Tia Wolff has become a frequent visitor and special patient at Vet4life this year. In less than six months she has suffered a double cancer diagnosis and lung disease, and is much deserving of September’s Big Bear Award for bravery.
When Tia first came to see us in July 2012, her owner was concerned by a skin lump on her left side. The mass had grown from a tiny inconspicuous bump to a two centimetre tumour in one year. Also cause for concern was the fact that Tia had become progressively slower on walks and was generally lethargic. Although Tia was an older dog, her owner just knew something wasn’t right.
A sample was taken by fine needle aspiration (FNA) and submitted for cytology. Unfortunately the mass was diagnosed as a Mast Cell Tumour, an invasive form of skin cancer. Surgical removal with wide margins was required to ensure all the of the mast cell tumour was removed. Chest xrays were also taken to check for any signs of spread of the tumour. Thankfully the lungs were clear of any metastases and Tia’s surgery went smoothly with no complications.
Despite successful surgical removal of the mast cell tumour Tia’s lethargy persisted. By August she had developed an increase in her breathing effort. Ian repeated her chest X-rays and identified new changes in her lungs when compared to the pre-operative X-rays. Tia’s unstable breathing meant that a general anaesthetic to further investigate her lung disease would have been high risk. It was decided to treat Tia for inflammatory lung disease.

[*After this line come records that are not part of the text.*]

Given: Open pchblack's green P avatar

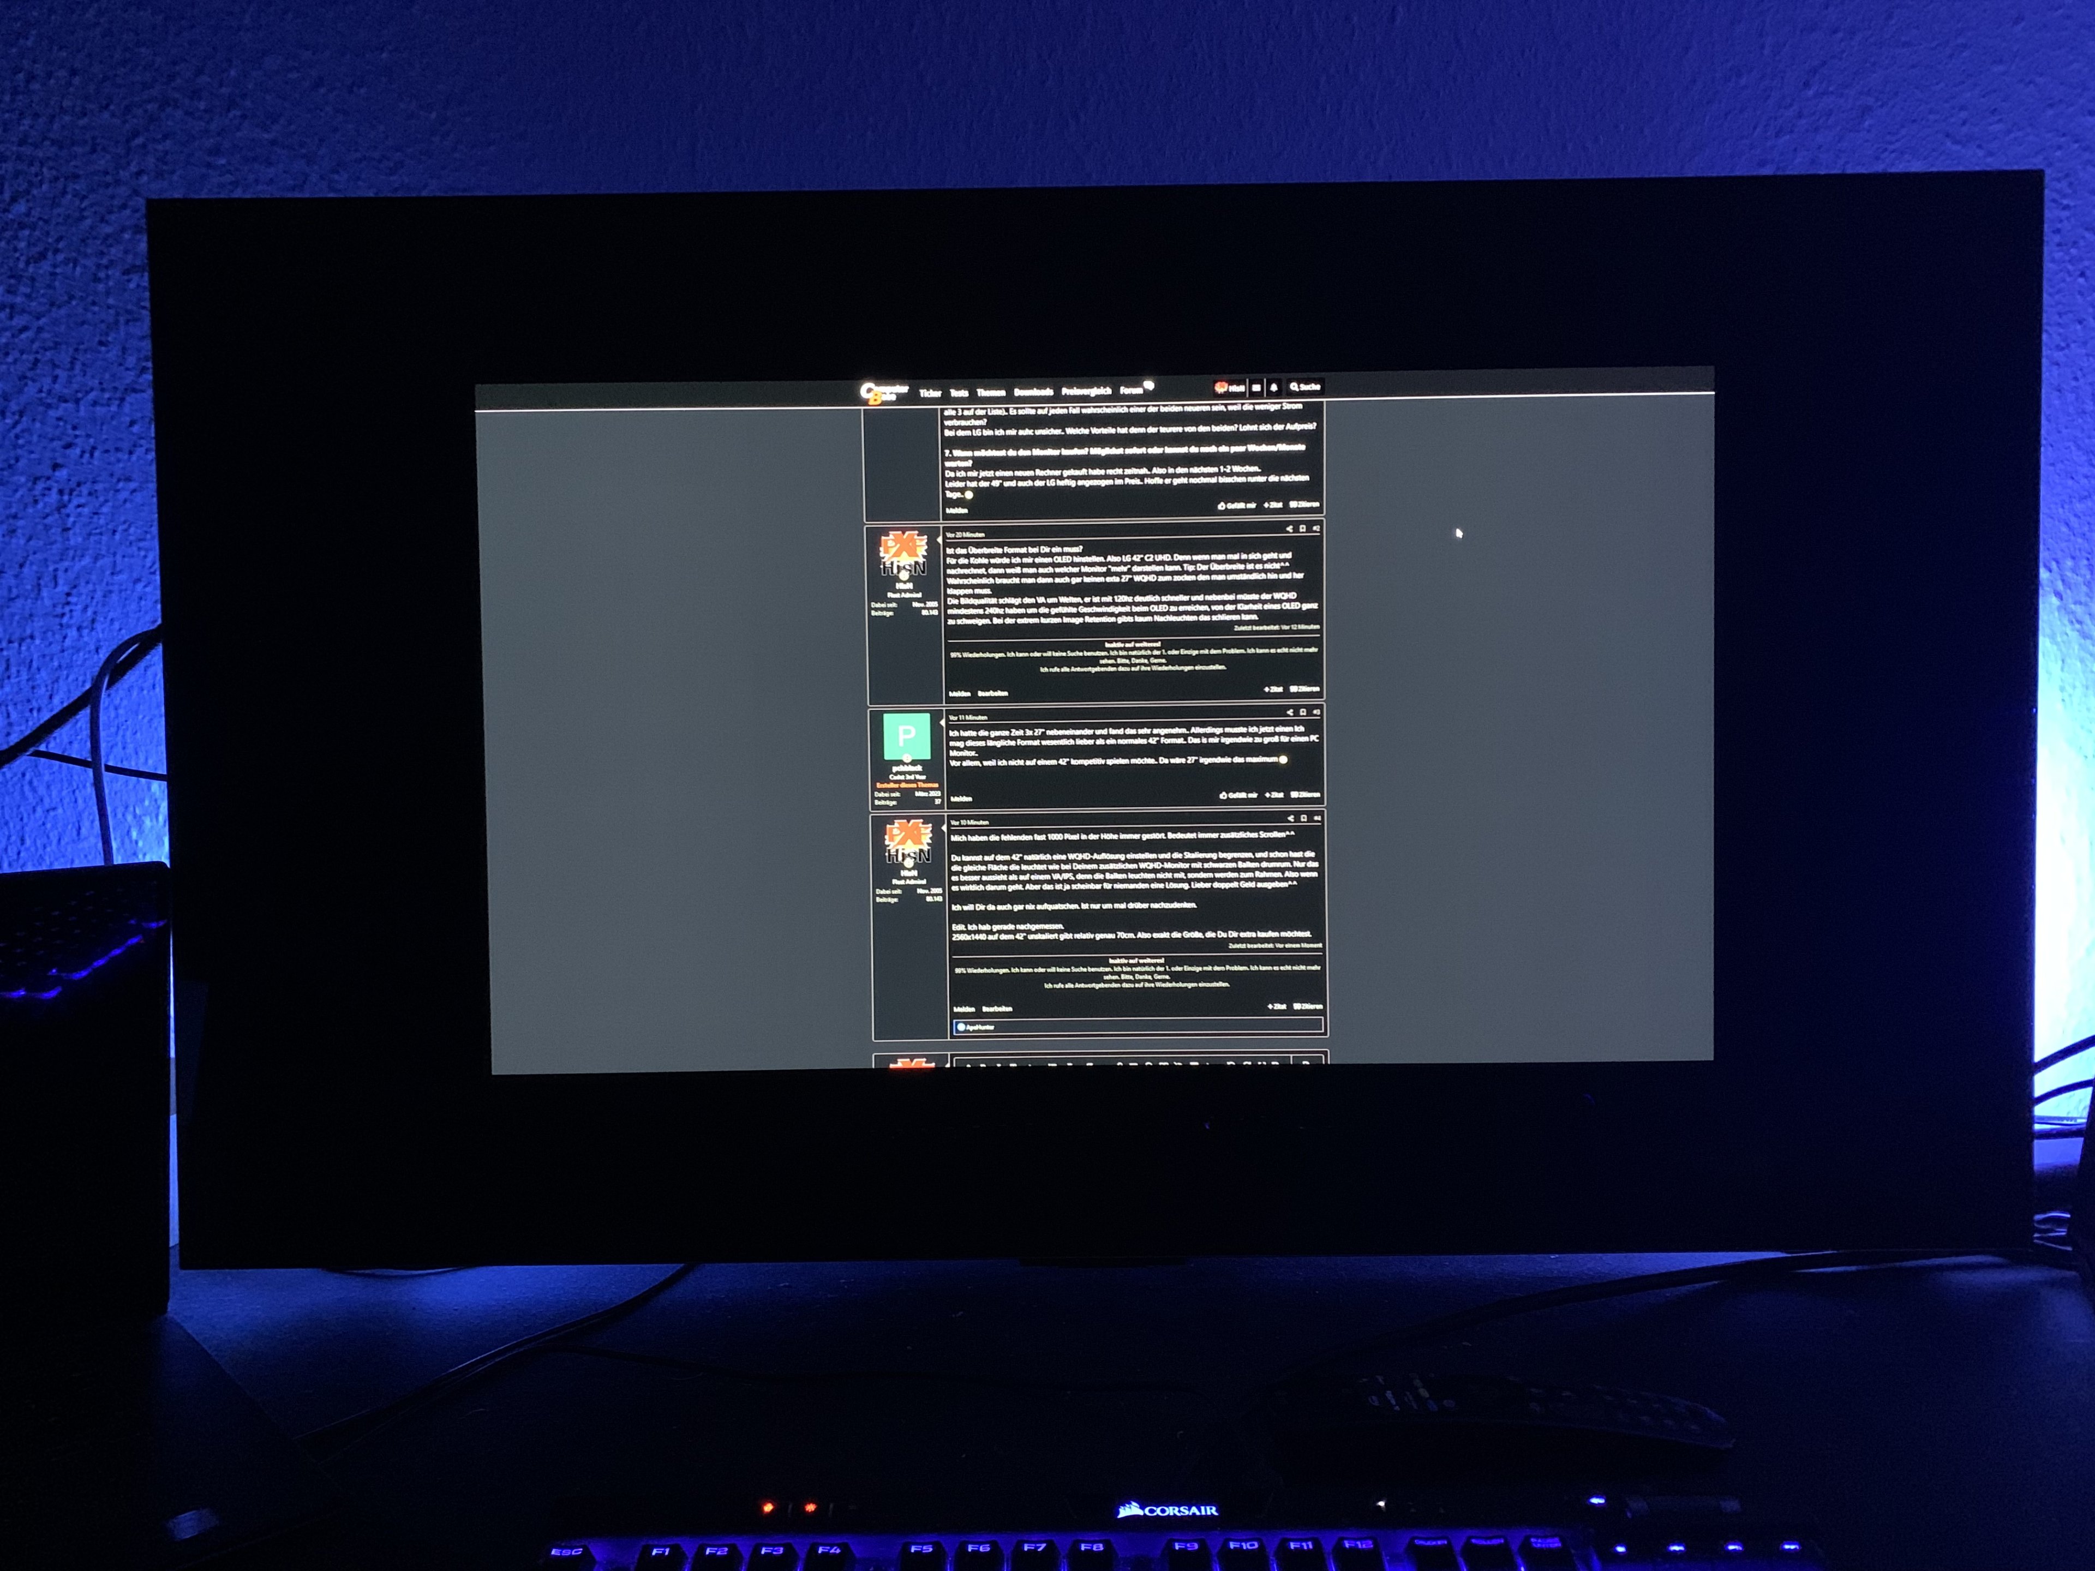Looking at the screenshot, I should point(906,736).
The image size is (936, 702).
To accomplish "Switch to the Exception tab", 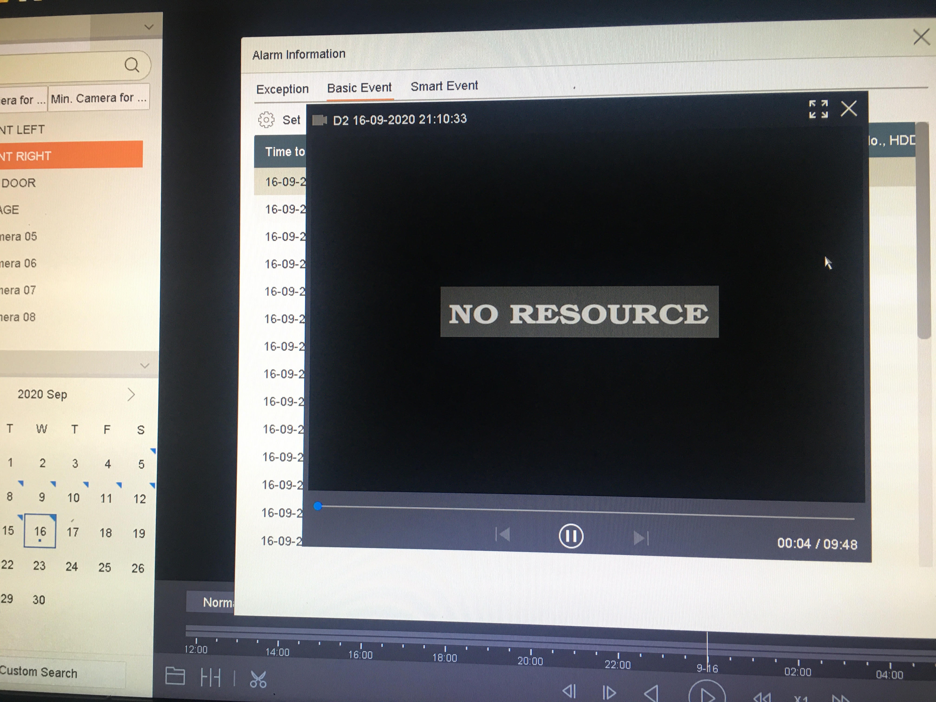I will click(282, 89).
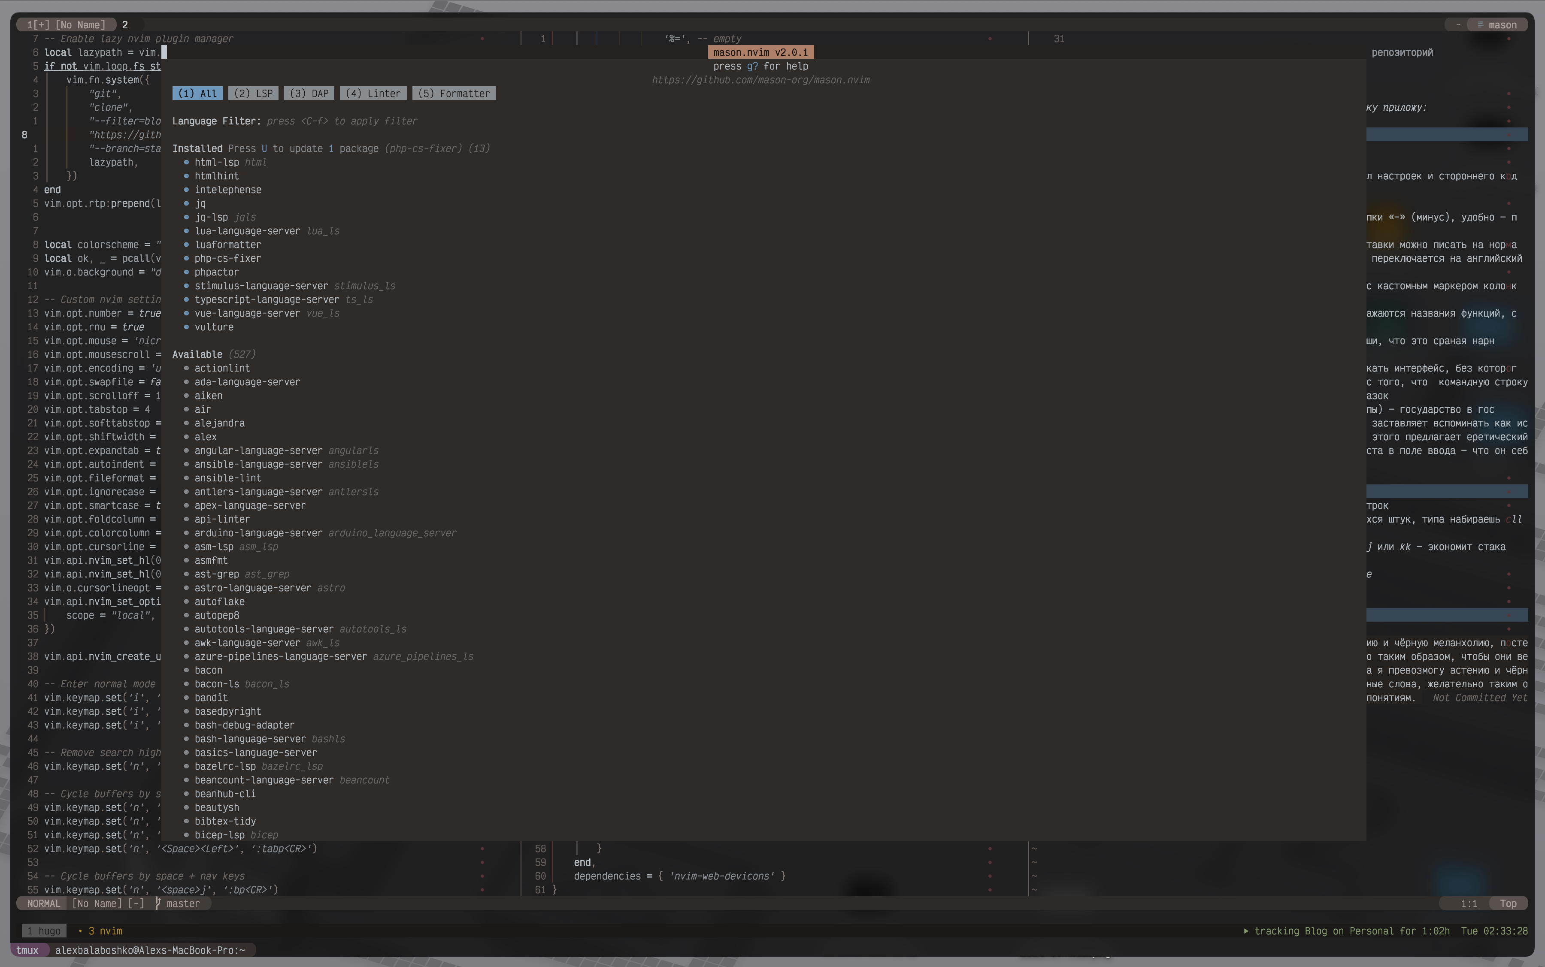Screen dimensions: 1545x967
Task: Select the (1) All tab
Action: coord(197,93)
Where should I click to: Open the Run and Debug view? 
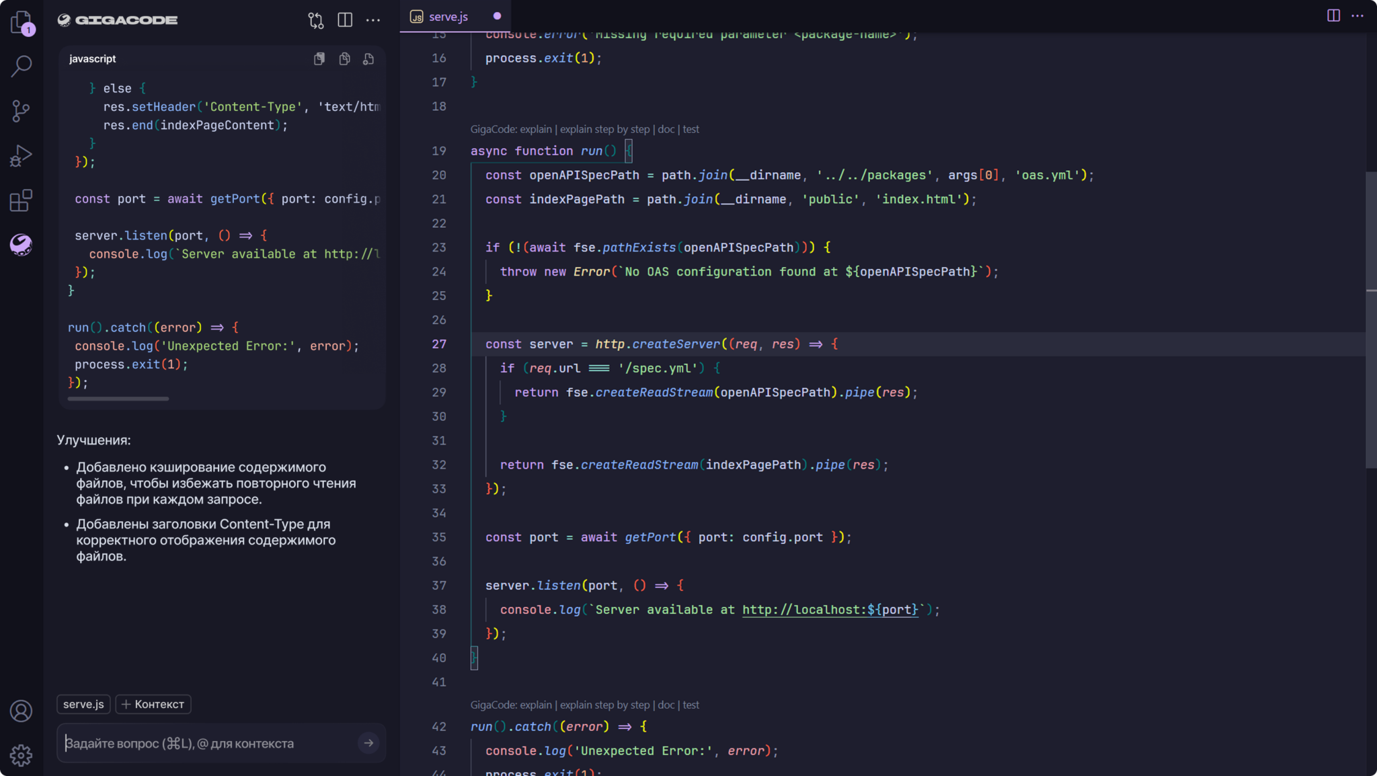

She initially responded very well to her treatment with anti-inflammatories. She was once again bright and enthusiastically running ahead on walks. However, it was soon noticed that Tia was now gradually losing weight. On physical examination Ian detected generalised enlargement of her lymph nodes. He performed a fine needle aspiration of Tia’s swollen lymph nodes. Looking at the FNA sample under the microscope Ian identified a predominance of immature lymphoblast cells, some showing signs of malignancy. The news was not good – Tia had lymphoma, another form of cancer.
On hearing the sad news of Tia’s second cancer diagnosis, her owner was prepared to do everything she could to help Tia through her illness. Tia was quickly started on another round of cancer treatment – this time with chemotherapy. She has now received her first month of chemotherapy and is so far responding excellently to treatment. Apart from a few days of nausea, she is bright and doing well. Tia is now a weekly visitor at the Vet4life clinic and she still always greets us with her tail wagging.
She truly is a brave little dog and well deserving of a Big Bear Award!